■ INSTRUCTIONS FOR THE TASK
Could you copy word for word the lines starting at the one containing "Given: Click the SFO-HKG route abbreviation" and ending at the end of the records, leaving the pictures out?

··········

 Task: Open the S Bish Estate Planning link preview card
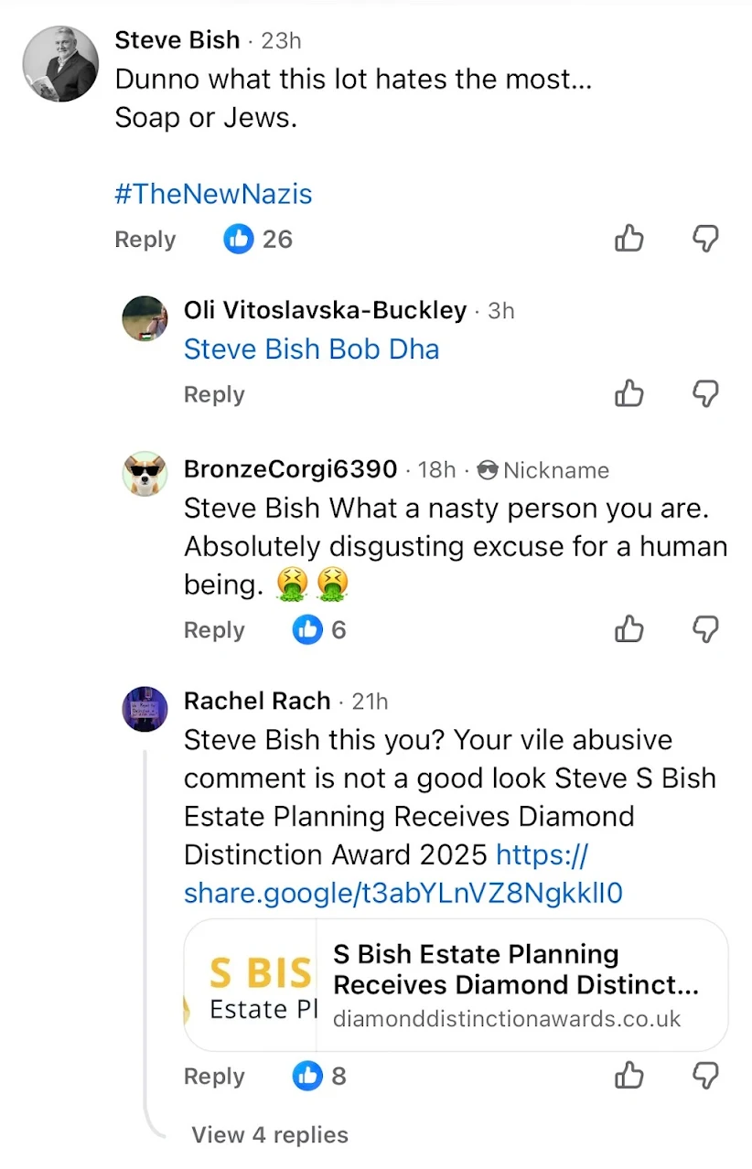[457, 985]
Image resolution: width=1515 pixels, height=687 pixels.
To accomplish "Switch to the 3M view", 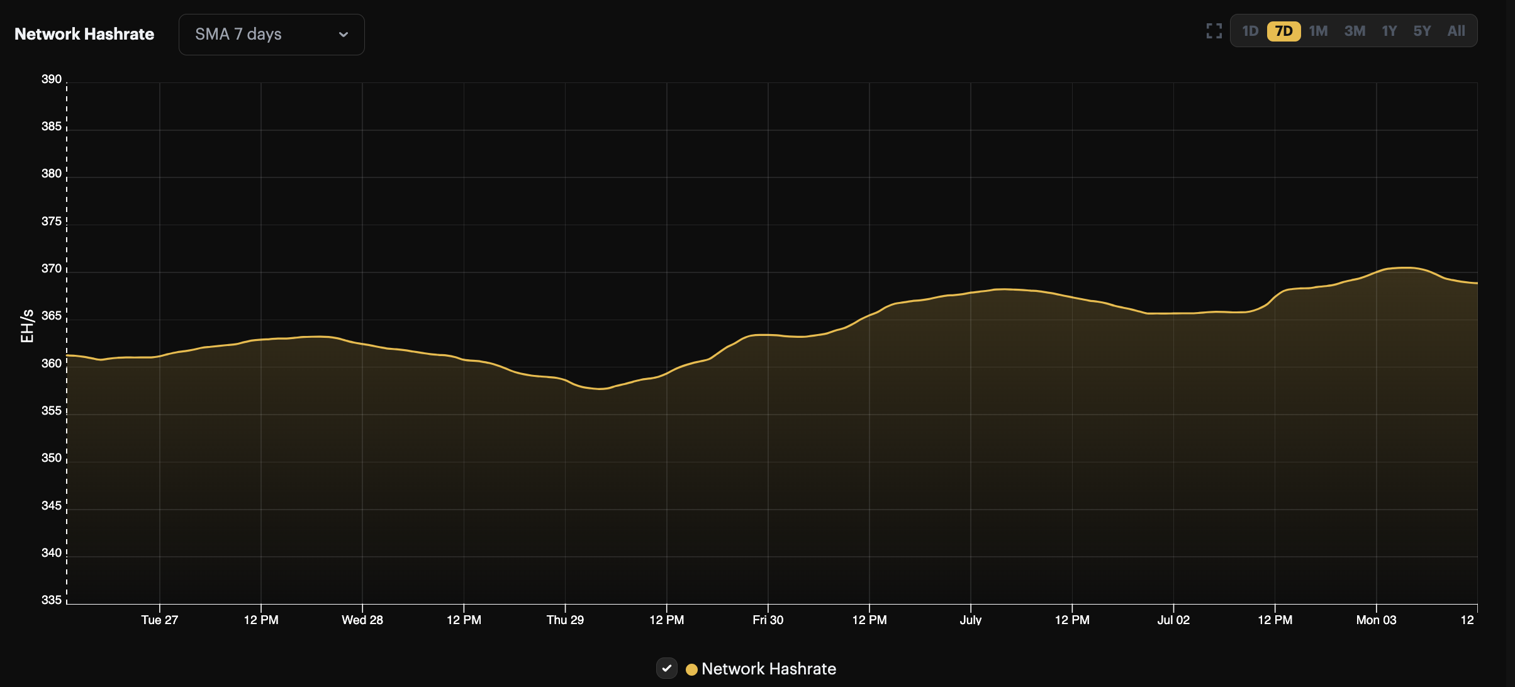I will [x=1355, y=30].
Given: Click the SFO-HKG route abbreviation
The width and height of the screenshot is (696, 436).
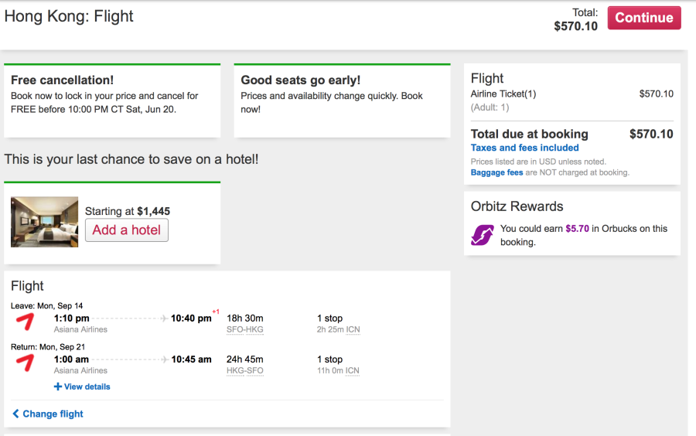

··········

■ THE REPLY
Given: Click the SFO-HKG route abbreviation
The width and height of the screenshot is (696, 436).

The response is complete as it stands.